* _Selected text_

━━━━━━

A few years back in the early days of android, a lot of websites used to offer two versions of their web page. One would be the standard one for computers and laptops and conventional viewing whilst the other, upon miraculously detecting you were using a smart phone, would offer a optional viewer, typically prefixed with an 'm.' for mobile that reformatted size and orientation for dinky little screens and pudgy fingers.

Over the last 6 months or so, I have seen more websites changing their design and colour palette to obviously address the growing amount of punters that browse via larger screen devices like tablets. More notably, when the <deleted> GUI of Windows 8 was rolled out on MS Surface devices with it's great big icons on a super-wide slider screen, regular websites have dropped the choice of regular or .m and one is stuck with some really hideous pages with huge text, loads of wasted space and huge buttons, obviously for pudgy fingers. A good example is the bbc.co.uk/news website that offered a 'sneak preview' of the new look and once you clicked to try it, that was it, forever. Unless I have missed something, that is now the default and universal viewing format. Another one was SPG hotels group. I went online to grab a room at short notice and this horrible thing in pastel shades of brown appeared, with huge buttons that required scrolling down the length of several pages where it was maybe one and half pages deep before. An earlier convert was PayPal but they (for now) still have an option to select 'classic' view.

━━━━━━

* _Dataset section_
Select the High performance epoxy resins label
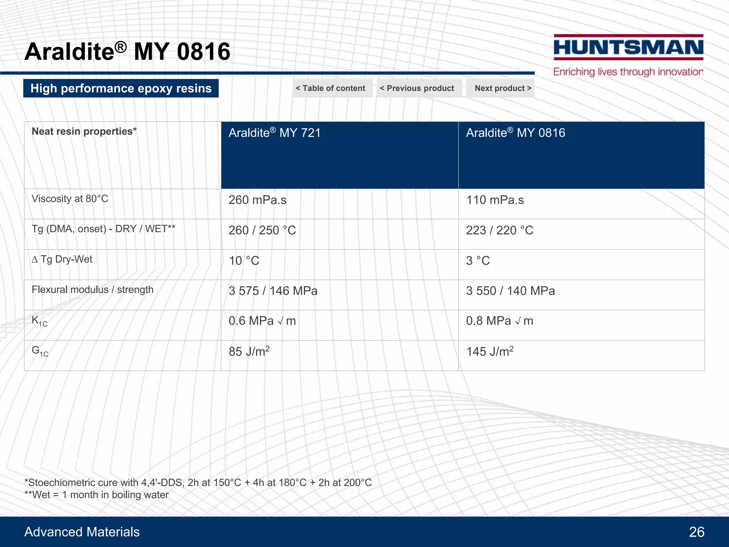Screen dimensions: 729x547 pos(121,88)
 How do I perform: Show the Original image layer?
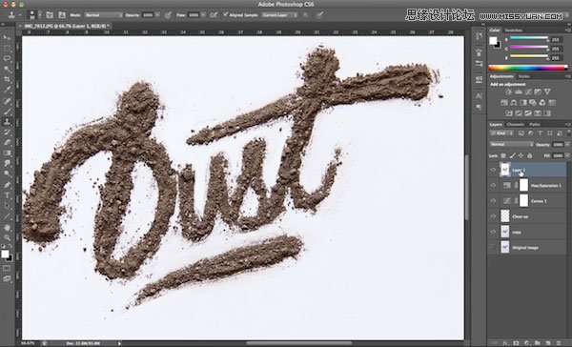pyautogui.click(x=493, y=248)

━━━━━━

* _Things to do_
a. In the passage on website design, shorten the paragraph beginning "A few years back in the early days of android" while keeping its main facts.
b. Summarize the passage on website design in two sentences.
c. Carry on the passage on website design from its final sentence.

* _Results for each task_
a. In Android's early days, many websites offered two versions of their pages. One was the standard version for computers and laptops. The other appeared when a smartphone was detected: an optional mobile viewer, usually prefixed with "m.", that reformatted size and orientation for small screens and fingers.

b. In Android's early days, many websites offered a standard version and an optional mobile version, often prefixed with "m.", suited to small screens. In the last six months or so, and especially since Windows 8 arrived on Surface devices, sites such as BBC News and SPG hotels have dropped that choice for designs with huge text and buttons, though PayPal still offers a "classic" view.

c.
I recently worked on a client-provided computer that had Win 7 (cool) but running the latest version of Office 2013. It was bloody awful to look at my excel workbooks and word documents for any length of time and once again, things like the 'Print' option brought up a sparsely populated screen with garish contrasting colours with big icons and huge buttons. I hope it gets universally panned by users and they revert to either the old style or giving us an option. I hear that Win 10 will return the Start button to its rightful place so they must be listening somewhere in Redmond.

Anyone else think that formatting websites for tablets and touch screens has gotten way out of hand?

Posted

The latest fad is to have the client browser detect the display resolution and select the appropriate CSS settings for rendering the page/display on the device.

Once upon a time designers cared about how much data was being pushed out to the client. Well, no more. Now, under the technique with the codename 'responsive', everything is pushed out in a universal pile of xml/html/javascript/css and the browser selects the what/where/how/when. Though it's still a nightmare to get it to support the multiple browser platforms/versions.

Posted

Oh guys. In the early days, even before Frontpage we opened Notepad and typed our web pages. Paste the following into Notepad, save it as Sample.html and then open it to see a simple word in the default browser - Testing. See Test in the Title Bar. Things have gotten too complicated for me, LOL.

<HTML>
<HEAD>
<TITLE>Test</TITLE>
</HEAD>
<BODY BGCOLOR="FFFFFF">
Testing
</BODY>
</HTML>
Posted (edited)

Google recently started penalizing the search rank of websites that are not deemed to be "mobile friendly" - which means either a dedicated 'mobile version' site, or a responsive design site. This policy was announced with very short notice (relatively - from a development POV) and the result has been a massive amount of sites 'upgrading' to responsive design, so as not to disappear from Google searches made on mobile devices.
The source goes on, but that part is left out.